*** Provided text ***
It all started by chance. Probably that’s the best way for intriguing tales to start.
As well as my own research, I also sometimes do it for other people. The Barkel family is for my lovely Mother-in-law born Margaret Barkel Lilley. Margaret Swinburne since 1950, is still dispensing wisdom at 97 and is a rich source of information for her family with her sharp and insightful mind and a memory as sharp as a steel trap.
Margaret’s family come from the North East of England. Mining stock. Hand to mouth existence. Poverty. Hard back breaking work. Small cramped houses. Tight communities all looking out for one another. Margaret remembers that. Margaret lived that. One day I’ll write Margaret’s story but today it’s her 2nd cousin, Albert Valentine Barkel.
Margaret is still in touch with an ever diminishing family circle back in the North East. One day, during a phone call, one of her relatives said she had seen a name that had caught her eye on a Memorial Board for those who had fought and died in both World wars in a local church in the North East and wondered if he was a relative.
The Board was in St Paul’s Church in Ryhope. Ryhope was once a small pit village to the south of the city of Sunderland in Tyne and Wear. Nowadays it feels like it’s just one of a number of suburbs of Sunderland and kind of morphs into the city.
***
*Task brief*.
Resume the family-history account of Albert Valentine Barkel above, picking up right after its last sentence.
*** Source data ***
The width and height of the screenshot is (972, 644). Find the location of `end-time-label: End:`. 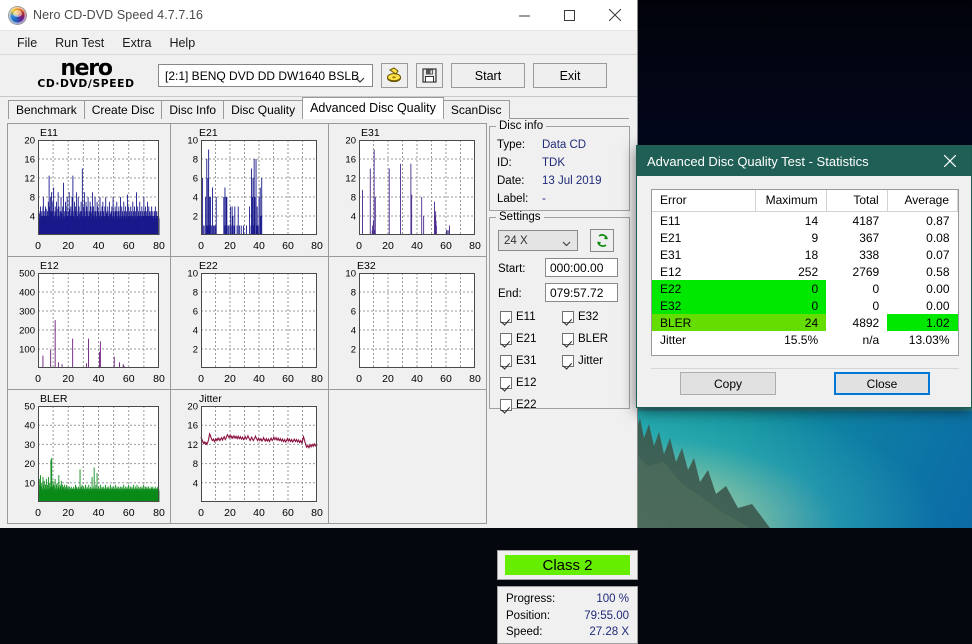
***
*Exercise output*.
The name was Albert Valentine Barkel and Margaret assured her relative that “our Lin” (that’s me) would find out.
So I did. And a gem of a story it turns out to be …
Albert was born in San Francisco, California, USA on 14 February 1912 (well, there’s the answer to his unusual middle name, right there). I will admit, the place of his birth was a bit of a surprise but this is how it came to be.
Albert’s parents were Thomas Deaton Barkel (1888-1971) and Hilda Alice Cowley (1886-1928). Thomas was born in Ryhope, then a small mining village in County Durham and Hilda at a nearby village called Milfield. Thomas and Hilda married in the Summer of 1906 in Durham.
Life then seems to have taken a downward turn very quickly for Thomas and Hilda though when, later in 1906, Thomas was tried with two others for the manslaughter of a man called McDonald Dumon in Durham. Thomas was working in a Bar at the time so maybe a pub brawl that got out of hand. Thomas and his co-defendants were acquitted.
In December 1906, Thomas and Hilda had their first child. A son, called Albert after his paternal Grandfather, born in December (so Hilda would have been pregnant when they married). But little Albert died soon after he was born.
Next, in 1908, they had a daughter, Annie, named after her paternal Grandmother and in 1909, they have another son, called Thomas Deaton Barkel after his Father. Happily, Annie and Thomas junior survived.
On the census of 1911 which was taken at the beginning of April that year, Thomas senior was working as a Coal Miner in the Ryhope Colliery and Thomas, Hilda and their son are living at 18, St Paul’s Terrace in Ryhope.
Their daughter, Annie, however now aged 3 was living nearby with Thomas’s parents, Albert Barkel and Annie Forster.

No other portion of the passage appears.